Copper foam and all of the above reagents were purchased from Energy Chemical. NMR (Bruker Avance III 400 Hz, Berlin, Germany) was used to verify the structure of the products. Scanning Electron Microscopy (JEOL, JSM-6510, Tokyo, Japan) were used to measure the morphology and sizes of the modified chitosan microspheres. The FTIR spectra of the microspheres were obtained using a Nicolet iS5 Spectrophotometer (Thermo, Austin, TX, USA) to investigate possible interactions between the microspheres and the nano-copper. Microscopy (TEM, JEOL-2100F, Tokyo, Japan), X-ray Photoelectron Spectroscopy (XPS, ESCALAB 250xi, Thermo, USA) and X-ray Diffractometry (XRD, S2, RIGAKU, Tokyo, Japan) were used to obtain the elemental valence of the catalyst copper. Purification of the product was carried out using column chromatography (silica gel, 200–300 mesh).

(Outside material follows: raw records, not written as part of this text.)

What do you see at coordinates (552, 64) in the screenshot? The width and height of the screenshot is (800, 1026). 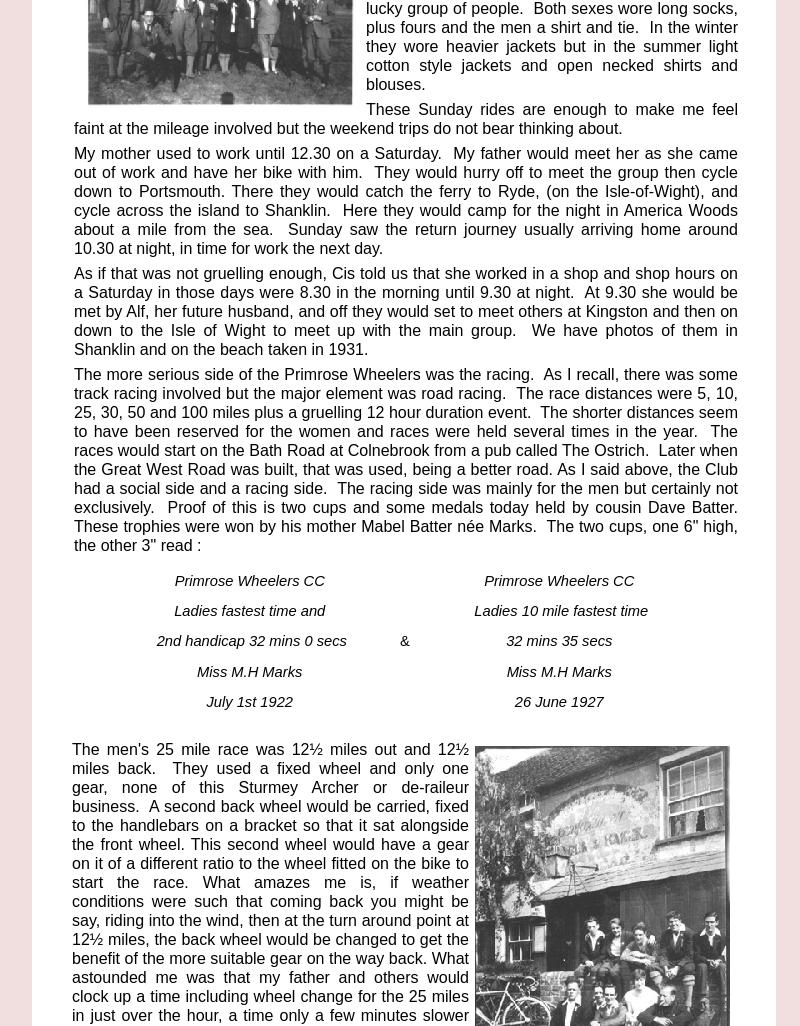 I see `'but in the summer light cotton style jackets and open necked shirts and blouses.'` at bounding box center [552, 64].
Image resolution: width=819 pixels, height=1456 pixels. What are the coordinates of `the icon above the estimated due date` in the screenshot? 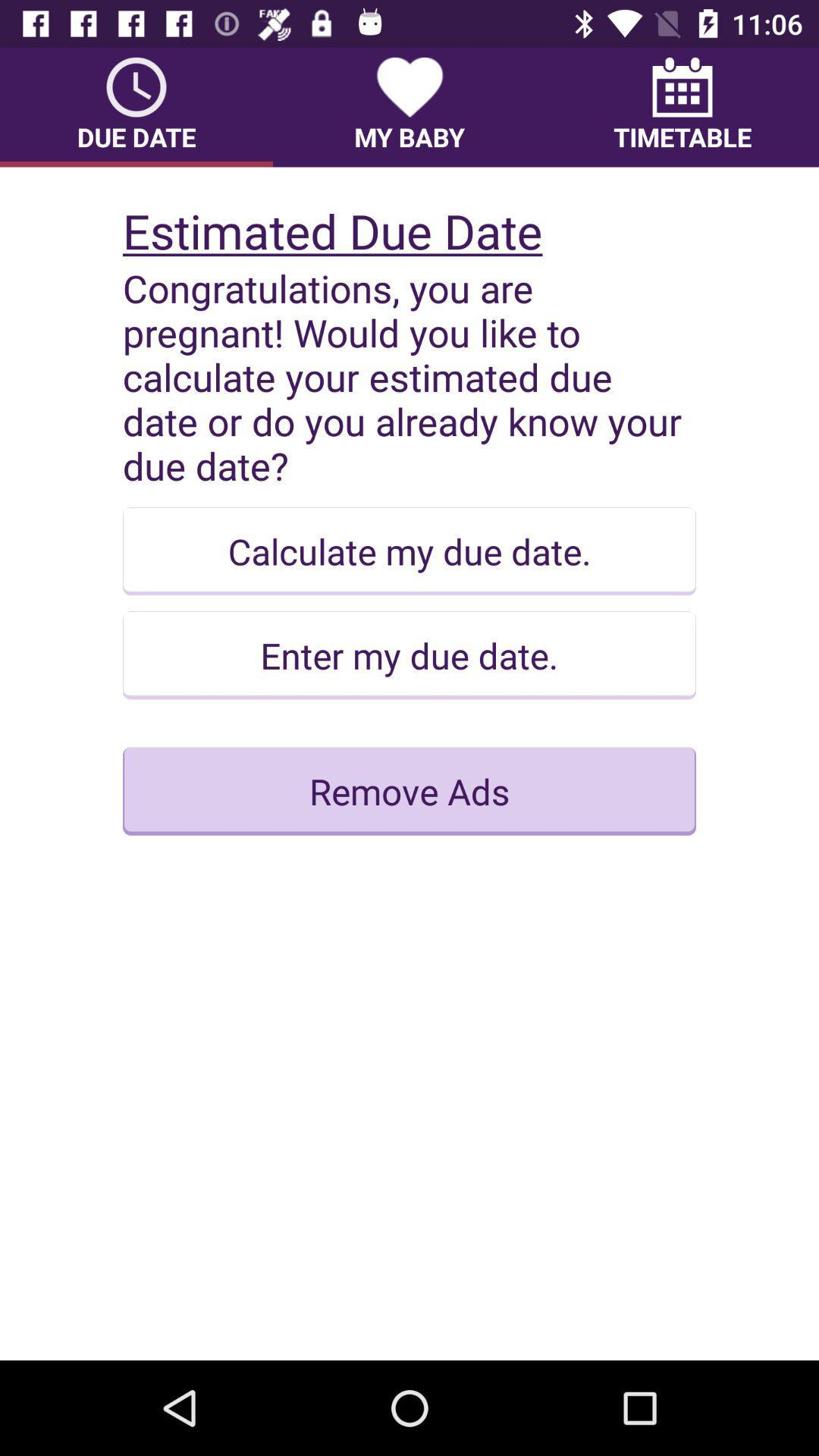 It's located at (681, 106).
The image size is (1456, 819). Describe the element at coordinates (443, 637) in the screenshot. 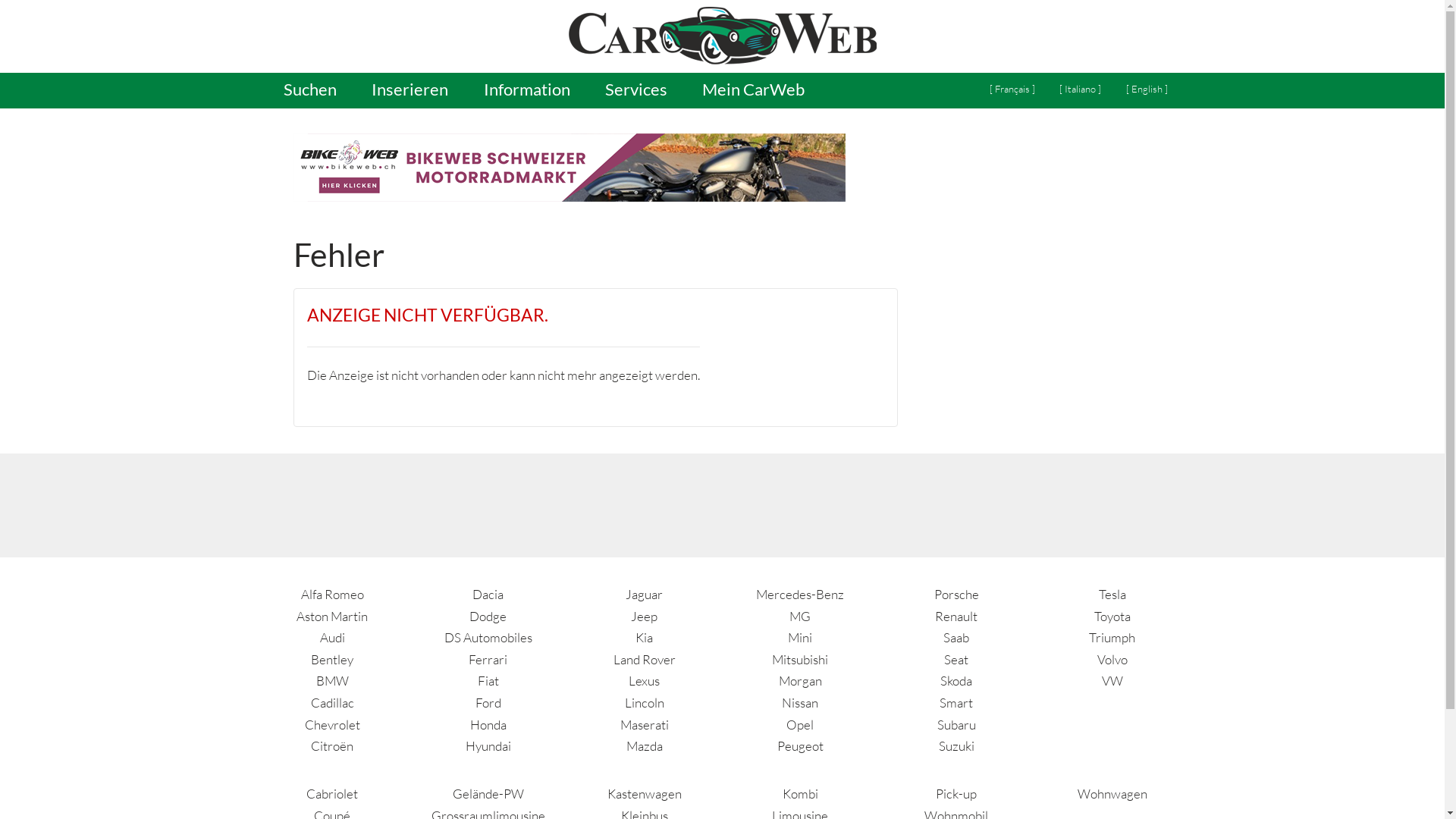

I see `'DS Automobiles'` at that location.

3.2. Arylboronic Acid Self-Coupling Reaction

Copper foam (010 mg), 4-methoxychalcone (1a, 0.2 mmol) and bis (Pinacolato) diboron (0.3 mmol) were added to the reaction flask and a solvent mixture of acetone and water (v:v = 1:1) was added to react for 12 h, at room temperature. It was filtered, washed with ethyl acetate and the solvent was evaporated to give a mixture containing β-boronic acid compound 2a. Then, the mixture was added to a mixed solution of THF and H₂O containing 0.2 mmol of NaBO₃.4H₂O and stirred for 4 h, at room temperature. After stopping the reaction, extraction and fractionation, vacuum-drying was performed. The target product 3a was isolated using a mixture of ethyl acetate and petroleum ether as eluent (v:v = 1:4–1:10). The reaction route is shown in Figure 8. The structure of the product was verified by NMR.

4. Conclusions

In this paper, copper foam was used directly as a catalyst for the borylation addition reaction of α, β-unsaturated compounds under mild conditions. The experimental results show that copper foam is an easy separation, easy recovery and high efficiency catalyst, and the yield of the product is still up to 90% after five cycles. This catalyst is an important reference for the green synthesis and industrial application of C-O compounds.